## The data

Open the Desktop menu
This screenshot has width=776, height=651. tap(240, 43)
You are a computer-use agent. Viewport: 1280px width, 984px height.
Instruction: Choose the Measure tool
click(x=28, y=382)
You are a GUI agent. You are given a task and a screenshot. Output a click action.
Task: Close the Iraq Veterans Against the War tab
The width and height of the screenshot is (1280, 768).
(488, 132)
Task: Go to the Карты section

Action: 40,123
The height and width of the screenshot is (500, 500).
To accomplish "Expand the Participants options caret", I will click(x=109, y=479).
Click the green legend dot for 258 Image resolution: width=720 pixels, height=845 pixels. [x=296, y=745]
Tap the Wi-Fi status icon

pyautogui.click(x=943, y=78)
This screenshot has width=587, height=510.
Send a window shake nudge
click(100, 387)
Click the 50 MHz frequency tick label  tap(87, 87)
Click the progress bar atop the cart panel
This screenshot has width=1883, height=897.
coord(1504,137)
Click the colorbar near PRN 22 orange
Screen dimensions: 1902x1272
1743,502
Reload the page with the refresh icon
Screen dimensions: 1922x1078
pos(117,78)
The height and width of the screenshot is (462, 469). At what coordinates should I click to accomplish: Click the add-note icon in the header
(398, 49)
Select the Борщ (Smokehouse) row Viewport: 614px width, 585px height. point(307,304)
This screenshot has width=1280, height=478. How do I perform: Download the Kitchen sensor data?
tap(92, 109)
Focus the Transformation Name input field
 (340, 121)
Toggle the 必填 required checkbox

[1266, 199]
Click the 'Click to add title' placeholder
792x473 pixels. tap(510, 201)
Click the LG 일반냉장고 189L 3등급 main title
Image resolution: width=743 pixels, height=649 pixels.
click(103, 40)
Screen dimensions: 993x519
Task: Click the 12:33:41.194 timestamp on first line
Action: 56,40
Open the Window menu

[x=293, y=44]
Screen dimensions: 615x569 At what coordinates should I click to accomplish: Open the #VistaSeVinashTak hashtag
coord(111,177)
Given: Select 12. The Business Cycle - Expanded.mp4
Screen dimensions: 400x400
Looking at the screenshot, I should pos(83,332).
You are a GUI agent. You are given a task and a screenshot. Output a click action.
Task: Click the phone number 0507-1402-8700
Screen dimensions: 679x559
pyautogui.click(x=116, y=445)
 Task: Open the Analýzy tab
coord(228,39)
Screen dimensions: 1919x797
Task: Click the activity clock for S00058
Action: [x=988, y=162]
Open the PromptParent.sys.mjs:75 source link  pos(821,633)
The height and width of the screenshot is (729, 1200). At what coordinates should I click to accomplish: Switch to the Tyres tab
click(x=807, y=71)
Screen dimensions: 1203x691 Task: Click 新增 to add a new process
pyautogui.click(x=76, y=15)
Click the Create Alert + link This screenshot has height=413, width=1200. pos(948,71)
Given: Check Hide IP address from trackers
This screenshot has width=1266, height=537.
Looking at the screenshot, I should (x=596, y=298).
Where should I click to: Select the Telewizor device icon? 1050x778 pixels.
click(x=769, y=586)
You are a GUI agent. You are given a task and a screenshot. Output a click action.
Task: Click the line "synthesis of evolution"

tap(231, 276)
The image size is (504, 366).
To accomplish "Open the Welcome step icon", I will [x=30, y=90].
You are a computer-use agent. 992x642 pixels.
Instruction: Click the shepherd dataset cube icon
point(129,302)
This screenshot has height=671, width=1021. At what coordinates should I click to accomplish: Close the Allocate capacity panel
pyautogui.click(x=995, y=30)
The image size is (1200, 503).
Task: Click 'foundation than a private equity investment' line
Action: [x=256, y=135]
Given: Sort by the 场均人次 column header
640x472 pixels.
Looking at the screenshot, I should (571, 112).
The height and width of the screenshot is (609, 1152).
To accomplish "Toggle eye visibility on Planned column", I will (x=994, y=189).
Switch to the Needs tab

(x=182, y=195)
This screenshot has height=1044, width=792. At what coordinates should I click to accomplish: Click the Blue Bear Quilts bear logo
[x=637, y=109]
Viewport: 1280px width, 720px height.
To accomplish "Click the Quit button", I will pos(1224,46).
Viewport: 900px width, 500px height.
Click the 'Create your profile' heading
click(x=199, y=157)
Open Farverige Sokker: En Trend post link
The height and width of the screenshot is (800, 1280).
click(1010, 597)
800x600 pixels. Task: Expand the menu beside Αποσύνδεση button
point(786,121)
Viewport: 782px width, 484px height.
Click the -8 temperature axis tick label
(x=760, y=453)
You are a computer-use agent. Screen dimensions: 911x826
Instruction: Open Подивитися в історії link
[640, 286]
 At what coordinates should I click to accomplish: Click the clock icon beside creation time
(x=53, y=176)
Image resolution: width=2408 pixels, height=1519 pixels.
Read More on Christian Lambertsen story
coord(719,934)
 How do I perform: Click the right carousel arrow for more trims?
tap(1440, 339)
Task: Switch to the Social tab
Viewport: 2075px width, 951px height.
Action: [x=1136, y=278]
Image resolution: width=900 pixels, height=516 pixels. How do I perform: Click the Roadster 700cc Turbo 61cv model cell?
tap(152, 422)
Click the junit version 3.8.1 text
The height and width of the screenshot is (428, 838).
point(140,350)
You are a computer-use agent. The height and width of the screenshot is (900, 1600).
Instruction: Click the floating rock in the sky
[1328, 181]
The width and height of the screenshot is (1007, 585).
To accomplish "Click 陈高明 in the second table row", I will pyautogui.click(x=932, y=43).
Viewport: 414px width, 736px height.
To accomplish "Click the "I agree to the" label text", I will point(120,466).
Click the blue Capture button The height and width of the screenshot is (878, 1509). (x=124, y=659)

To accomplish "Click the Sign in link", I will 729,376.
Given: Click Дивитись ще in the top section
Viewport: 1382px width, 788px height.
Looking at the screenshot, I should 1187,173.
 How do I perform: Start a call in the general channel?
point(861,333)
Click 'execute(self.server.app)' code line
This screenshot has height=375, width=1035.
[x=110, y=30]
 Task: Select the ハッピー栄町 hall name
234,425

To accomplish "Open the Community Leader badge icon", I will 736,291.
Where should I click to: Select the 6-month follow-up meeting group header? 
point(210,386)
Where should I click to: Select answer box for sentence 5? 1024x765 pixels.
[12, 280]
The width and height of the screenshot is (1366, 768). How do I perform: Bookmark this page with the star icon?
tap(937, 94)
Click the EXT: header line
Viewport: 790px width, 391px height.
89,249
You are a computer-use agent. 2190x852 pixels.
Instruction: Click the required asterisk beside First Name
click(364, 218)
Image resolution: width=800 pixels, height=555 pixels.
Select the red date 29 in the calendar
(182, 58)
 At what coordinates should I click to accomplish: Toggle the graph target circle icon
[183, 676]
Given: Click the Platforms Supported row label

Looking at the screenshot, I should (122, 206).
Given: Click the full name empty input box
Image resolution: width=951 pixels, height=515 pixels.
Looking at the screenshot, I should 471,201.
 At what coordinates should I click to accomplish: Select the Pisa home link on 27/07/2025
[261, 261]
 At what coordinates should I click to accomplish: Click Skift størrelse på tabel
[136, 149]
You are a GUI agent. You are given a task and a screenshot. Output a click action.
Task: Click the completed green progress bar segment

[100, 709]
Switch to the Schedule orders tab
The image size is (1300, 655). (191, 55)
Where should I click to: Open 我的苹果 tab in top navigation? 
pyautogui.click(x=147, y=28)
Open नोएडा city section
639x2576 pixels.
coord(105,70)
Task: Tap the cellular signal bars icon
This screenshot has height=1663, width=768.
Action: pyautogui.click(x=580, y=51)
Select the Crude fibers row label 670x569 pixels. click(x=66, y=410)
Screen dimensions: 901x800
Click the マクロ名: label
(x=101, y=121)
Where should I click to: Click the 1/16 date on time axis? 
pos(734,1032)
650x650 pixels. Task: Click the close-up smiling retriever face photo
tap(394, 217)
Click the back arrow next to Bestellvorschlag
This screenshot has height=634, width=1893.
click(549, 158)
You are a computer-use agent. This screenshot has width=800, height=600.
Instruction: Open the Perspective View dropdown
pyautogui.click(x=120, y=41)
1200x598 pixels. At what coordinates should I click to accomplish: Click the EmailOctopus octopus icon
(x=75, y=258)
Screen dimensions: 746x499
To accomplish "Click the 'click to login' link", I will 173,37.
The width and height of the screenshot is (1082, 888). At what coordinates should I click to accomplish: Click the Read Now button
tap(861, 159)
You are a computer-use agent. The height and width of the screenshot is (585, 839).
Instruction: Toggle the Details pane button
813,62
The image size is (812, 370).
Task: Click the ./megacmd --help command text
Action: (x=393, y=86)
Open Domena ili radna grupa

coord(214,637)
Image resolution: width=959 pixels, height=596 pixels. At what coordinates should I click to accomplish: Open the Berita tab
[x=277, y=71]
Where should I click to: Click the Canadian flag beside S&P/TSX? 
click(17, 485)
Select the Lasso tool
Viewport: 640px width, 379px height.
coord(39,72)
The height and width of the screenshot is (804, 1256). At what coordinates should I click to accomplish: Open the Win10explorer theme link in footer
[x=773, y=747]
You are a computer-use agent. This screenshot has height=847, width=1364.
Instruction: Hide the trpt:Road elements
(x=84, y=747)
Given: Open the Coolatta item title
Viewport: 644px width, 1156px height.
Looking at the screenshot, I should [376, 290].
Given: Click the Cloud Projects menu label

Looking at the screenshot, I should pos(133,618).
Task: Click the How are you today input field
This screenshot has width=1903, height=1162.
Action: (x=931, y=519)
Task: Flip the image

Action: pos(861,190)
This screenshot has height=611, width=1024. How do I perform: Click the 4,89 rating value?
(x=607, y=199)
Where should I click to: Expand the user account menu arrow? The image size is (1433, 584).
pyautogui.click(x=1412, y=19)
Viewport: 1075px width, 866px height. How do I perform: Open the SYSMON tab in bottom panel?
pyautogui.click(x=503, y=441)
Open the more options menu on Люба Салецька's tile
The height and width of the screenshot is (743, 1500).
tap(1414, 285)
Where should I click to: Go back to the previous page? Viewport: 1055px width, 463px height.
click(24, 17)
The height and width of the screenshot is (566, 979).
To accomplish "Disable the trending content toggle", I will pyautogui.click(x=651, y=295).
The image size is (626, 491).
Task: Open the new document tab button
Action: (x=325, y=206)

## What you will do
The lines above that hold the word "computer" need counting; write the count and nothing more.

## Solution to this problem
8